L2 regularization in MLPs and noisy domains

I’m trying to apply MLPs to Numerai and keep running into an issue where many models converge to the same place (~ -0.00311). These networks output a constant value for all samples (near 0.5, but not quite) and the weights in the layer(s) with L2 regularization applied are all very close to 0. This problem came up more and more as I tried to increase the depth of the network.

I believe the problem is happening because of L2 regularization and the noisy nature of Numerai data. L2 acts as a kind of weight decay and the noisy data helps push the weights back and forth around 0 enough that eventually, one by one, they all converge to near 0. Removing L2 regularization always resolves this problem, though it also leads to poor performance (corr is cut roughly in half without L2).

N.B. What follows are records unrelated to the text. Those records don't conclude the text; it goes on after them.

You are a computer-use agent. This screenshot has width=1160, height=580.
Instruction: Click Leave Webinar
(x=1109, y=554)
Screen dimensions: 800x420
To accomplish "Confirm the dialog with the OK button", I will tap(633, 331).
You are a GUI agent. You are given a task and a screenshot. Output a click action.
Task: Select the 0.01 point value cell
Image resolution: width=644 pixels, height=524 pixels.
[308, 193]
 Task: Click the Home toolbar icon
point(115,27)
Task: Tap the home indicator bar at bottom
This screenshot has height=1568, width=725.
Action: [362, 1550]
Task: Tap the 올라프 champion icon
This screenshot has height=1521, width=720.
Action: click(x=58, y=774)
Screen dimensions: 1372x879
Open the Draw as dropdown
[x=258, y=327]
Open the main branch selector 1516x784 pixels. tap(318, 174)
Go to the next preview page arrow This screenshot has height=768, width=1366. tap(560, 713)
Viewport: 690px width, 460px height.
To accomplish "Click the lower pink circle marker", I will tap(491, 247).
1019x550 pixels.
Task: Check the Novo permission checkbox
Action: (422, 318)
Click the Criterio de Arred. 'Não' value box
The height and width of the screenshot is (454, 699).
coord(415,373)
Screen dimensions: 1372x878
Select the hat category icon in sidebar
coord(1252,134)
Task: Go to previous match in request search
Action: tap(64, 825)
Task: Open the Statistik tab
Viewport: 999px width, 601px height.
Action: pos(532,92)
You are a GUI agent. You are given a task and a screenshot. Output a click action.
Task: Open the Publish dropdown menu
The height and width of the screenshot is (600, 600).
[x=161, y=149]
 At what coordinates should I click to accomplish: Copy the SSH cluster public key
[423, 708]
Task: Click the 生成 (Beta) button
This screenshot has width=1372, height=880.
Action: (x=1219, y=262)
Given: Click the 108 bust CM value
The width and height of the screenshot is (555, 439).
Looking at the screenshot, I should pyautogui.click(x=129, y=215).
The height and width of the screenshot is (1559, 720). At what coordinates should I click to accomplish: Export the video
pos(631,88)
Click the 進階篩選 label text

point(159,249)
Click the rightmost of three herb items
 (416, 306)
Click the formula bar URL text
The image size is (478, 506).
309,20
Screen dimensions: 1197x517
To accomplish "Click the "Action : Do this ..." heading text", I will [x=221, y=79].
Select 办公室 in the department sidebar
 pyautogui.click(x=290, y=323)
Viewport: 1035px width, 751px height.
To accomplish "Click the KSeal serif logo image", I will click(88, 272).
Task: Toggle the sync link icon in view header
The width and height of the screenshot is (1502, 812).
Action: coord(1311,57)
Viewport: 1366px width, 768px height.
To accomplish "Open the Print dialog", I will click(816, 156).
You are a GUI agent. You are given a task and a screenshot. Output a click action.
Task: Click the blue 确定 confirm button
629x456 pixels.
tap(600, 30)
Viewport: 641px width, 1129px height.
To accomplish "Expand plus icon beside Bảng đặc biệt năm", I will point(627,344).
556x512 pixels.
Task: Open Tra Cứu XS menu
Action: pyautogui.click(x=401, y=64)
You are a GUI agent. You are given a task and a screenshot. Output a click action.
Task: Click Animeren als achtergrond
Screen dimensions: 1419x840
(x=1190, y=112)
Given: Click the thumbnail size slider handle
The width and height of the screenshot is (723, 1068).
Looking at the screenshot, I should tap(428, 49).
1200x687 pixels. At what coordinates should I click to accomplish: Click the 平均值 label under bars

I thought increasing the learning rate would help avoid this problem as it would force larger weight updates and keep them away from 0, but I found the opposite to be true. Also, the problem seems to be more frequent with smaller (more traditional) batch sizes below 512. Intuition would be that smaller batches would help as the stochastic nature of the data would help bounce the weights around more, but I’m finding best results on larger batch sizes (~4k). Both of these observations are counter to what I would expect, so am I missing something here?

If L2 regularization really is to blame, what is right solution? I tried replacing L2 with batch normalization, but that performs much worse than L2. Using large batch sizes doesn’t really seem like the right solution, but it’s the best I have right now.

and the weights in the layer(s) with L2 regularization applied are all very close to 0

Sounds like you are assigning too high a weight to the regularization term.

L2 regularization literally regresses the weights to 0, so if you are weighting this term too high in your loss, you would observe 0s for your weights.

I would try to decrease the L2 regularization factor and see if that helps.

1 Like

Keep in mind you are scored on correlation. It is the relative order that matters, not the absolute dispersion around mean. It should not be a big concern.

I was using the default for the regularization term in keras (0.01). I have since tried reducing this by 10/100x and while it did work in one configuration (for 100x reduction only), it came at the cost of a big performance drop. It was essentially like not doing L2 reg at all.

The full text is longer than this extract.